In the end, I know this was the best path for me, and I’ve learned going forward that if I’m really not interested in a job or industry, I’m not going to go for it. I’ve seen and heard of jobs that I am well-qualified for and if I tried hard enough (faking it along the way) I could probably get it.
After this experience I’ve really only focused on what I want. And lately, it’s actually worked out for me. But more on that later…
A good friend and mentor recently emailed me the following:
With all the qualifications and experience you have, the fact that you haven’t been showered in $ and snapped up ages ago is a fair reflection of how tough a market it is out there.
A total ego-boost, yes, but I know him well enough to know he’s not just saying it to make me feel better about where I am today.

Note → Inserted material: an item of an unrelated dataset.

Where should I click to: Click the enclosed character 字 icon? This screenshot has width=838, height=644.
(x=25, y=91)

If you had asked me when I started business school back in ‘07 where I thought I’d be in three years, it wouldn’t be here. Unemployed. In the worst economy of my life (and that of my parents and maybe even my grandparents). With no apparent end in sight.

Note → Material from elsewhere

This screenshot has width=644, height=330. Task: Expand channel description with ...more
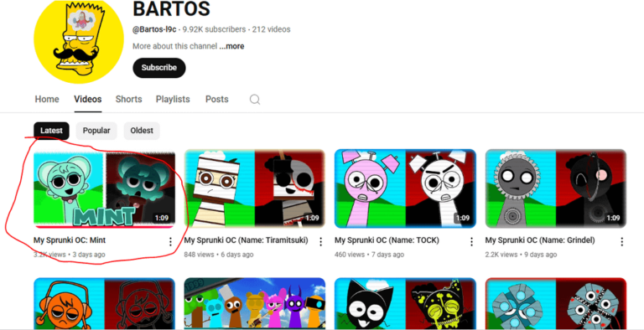[231, 46]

One positive appears to be that the Euro is depreciating and now is a great time to visit Europe! Except my brother (who lived in Italy from ‘06 until last year) is now in Korea. Well, there goes that idea of trekking around Europe using Italy as a central hub. (Just kidding. With the undergrad and now grad student debt burden, I probably won’t be taking any large trips any time soon!)
So where am I now? Living at home being supported by my wonderful parents. I’m not gonna lie, it’s not easy admitting that to the world at large (or perhaps the two friends who will read my blog). Luckily I have few expenses (thank you loan deferment and forbearance!), and they have been successful in their careers, so it’s not a huge burden for them, but still, it’s awkward. And I know I’m not the only one out there, but it does have a certain feeling of “how the hell did I end up here?!” I’ve been through worse shit in my life, but on a good-bad scale, this ranks up there on the “bad” side.

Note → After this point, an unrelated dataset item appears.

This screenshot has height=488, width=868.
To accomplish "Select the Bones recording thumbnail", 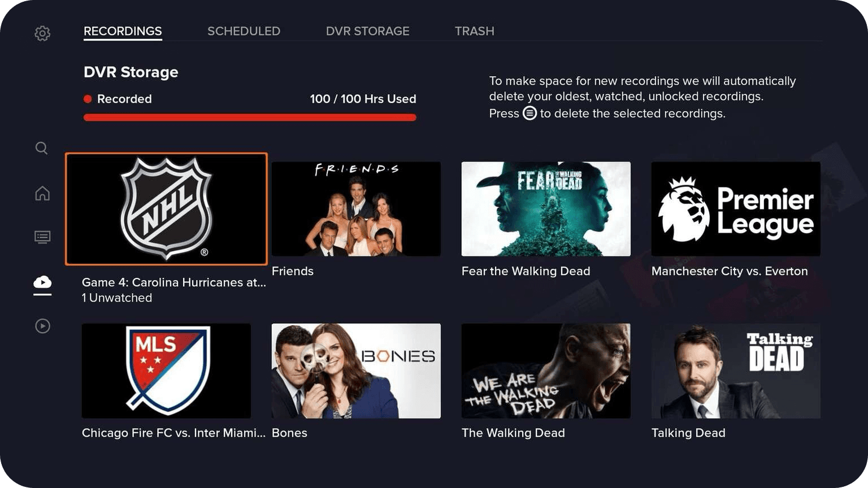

Anyway, I got the idea to start this blog after receiving the above message and talking to a girlfriend who forwarded me something from a journalist looking for someone like me to interview. I thought instead of merely sharing my story with the journalist, I would share it here. Who knows how many people will actually read it, but if what I have to share gives at least one person an idea or encouragement or anything (ok with the exception of something negative), then I will be happy.
Oh yeah, what I want to do. Well, if you ask any of my really close friends, I’ve gone back and forth many times (plan A, plan B, etc.). I already have some of my next blog posts based on my decision to focus on what I am now written in my head and will share them soon. So until then, know this: personal happiness is very important to me and is partially driven by the work I do. I’m sure if I wanted to find something by now I could have - I have the credentials (yes, that’s conceited, but true). But if it wasn’t something that made me wake up everyday and say to myself “wow! I’m so glad I held out for what I wanted to do in an industry that I really love”, I would be miserable… and a miserable Katie is no fun to be around.